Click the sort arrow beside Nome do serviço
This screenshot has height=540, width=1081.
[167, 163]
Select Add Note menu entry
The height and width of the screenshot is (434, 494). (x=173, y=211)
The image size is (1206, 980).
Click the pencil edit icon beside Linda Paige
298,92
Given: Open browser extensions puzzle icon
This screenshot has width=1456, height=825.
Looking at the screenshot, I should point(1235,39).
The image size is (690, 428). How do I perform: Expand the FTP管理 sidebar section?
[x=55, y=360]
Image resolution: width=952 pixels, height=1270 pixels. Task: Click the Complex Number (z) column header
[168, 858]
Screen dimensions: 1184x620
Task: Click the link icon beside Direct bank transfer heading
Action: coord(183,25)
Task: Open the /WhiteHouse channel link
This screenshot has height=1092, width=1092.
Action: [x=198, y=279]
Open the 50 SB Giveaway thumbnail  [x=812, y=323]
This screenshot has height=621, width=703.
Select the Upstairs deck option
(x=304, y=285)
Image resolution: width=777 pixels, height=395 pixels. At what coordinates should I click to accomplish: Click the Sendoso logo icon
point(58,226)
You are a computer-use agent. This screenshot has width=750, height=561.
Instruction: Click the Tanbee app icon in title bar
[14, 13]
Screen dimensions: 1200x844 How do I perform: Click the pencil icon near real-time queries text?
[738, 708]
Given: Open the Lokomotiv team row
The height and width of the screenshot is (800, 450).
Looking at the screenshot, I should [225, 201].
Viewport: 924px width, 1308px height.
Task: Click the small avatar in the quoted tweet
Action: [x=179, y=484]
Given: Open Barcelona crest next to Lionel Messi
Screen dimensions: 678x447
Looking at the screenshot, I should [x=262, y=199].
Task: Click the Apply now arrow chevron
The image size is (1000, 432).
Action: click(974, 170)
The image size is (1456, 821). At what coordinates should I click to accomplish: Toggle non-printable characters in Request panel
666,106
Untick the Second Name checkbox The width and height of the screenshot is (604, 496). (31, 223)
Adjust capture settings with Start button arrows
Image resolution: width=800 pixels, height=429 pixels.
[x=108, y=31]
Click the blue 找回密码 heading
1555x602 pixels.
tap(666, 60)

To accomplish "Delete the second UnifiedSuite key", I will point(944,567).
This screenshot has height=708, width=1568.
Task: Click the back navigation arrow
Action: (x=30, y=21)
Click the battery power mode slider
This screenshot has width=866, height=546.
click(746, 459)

......

Problem to solve: Each line of the listing is to be reproduced verbatim.

Solution for this exercise:
Click the sort arrow beside Nome do serviço
This screenshot has height=540, width=1081.
[167, 163]
Select Add Note menu entry
The height and width of the screenshot is (434, 494). (x=173, y=211)
The image size is (1206, 980).
Click the pencil edit icon beside Linda Paige
298,92
Given: Open browser extensions puzzle icon
This screenshot has width=1456, height=825.
Looking at the screenshot, I should point(1235,39).
The image size is (690, 428). How do I perform: Expand the FTP管理 sidebar section?
[x=55, y=360]
Image resolution: width=952 pixels, height=1270 pixels. Task: Click the Complex Number (z) column header
[168, 858]
Screen dimensions: 1184x620
Task: Click the link icon beside Direct bank transfer heading
Action: coord(183,25)
Task: Open the /WhiteHouse channel link
This screenshot has height=1092, width=1092.
Action: [x=198, y=279]
Open the 50 SB Giveaway thumbnail  [x=812, y=323]
This screenshot has height=621, width=703.
Select the Upstairs deck option
(x=304, y=285)
Image resolution: width=777 pixels, height=395 pixels. At what coordinates should I click to accomplish: Click the Sendoso logo icon
point(58,226)
You are a computer-use agent. This screenshot has width=750, height=561.
Instruction: Click the Tanbee app icon in title bar
[14, 13]
Screen dimensions: 1200x844 How do I perform: Click the pencil icon near real-time queries text?
[738, 708]
Given: Open the Lokomotiv team row
The height and width of the screenshot is (800, 450).
Looking at the screenshot, I should [225, 201].
Viewport: 924px width, 1308px height.
Task: Click the small avatar in the quoted tweet
Action: [x=179, y=484]
Given: Open Barcelona crest next to Lionel Messi
Screen dimensions: 678x447
Looking at the screenshot, I should [x=262, y=199].
Task: Click the Apply now arrow chevron
The image size is (1000, 432).
Action: click(974, 170)
The image size is (1456, 821). At what coordinates should I click to accomplish: Toggle non-printable characters in Request panel
666,106
Untick the Second Name checkbox The width and height of the screenshot is (604, 496). (31, 223)
Adjust capture settings with Start button arrows
Image resolution: width=800 pixels, height=429 pixels.
[x=108, y=31]
Click the blue 找回密码 heading
1555x602 pixels.
tap(666, 60)

To accomplish "Delete the second UnifiedSuite key", I will point(944,567).
This screenshot has height=708, width=1568.
Task: Click the back navigation arrow
Action: (x=30, y=21)
Click the battery power mode slider
This screenshot has width=866, height=546.
click(746, 459)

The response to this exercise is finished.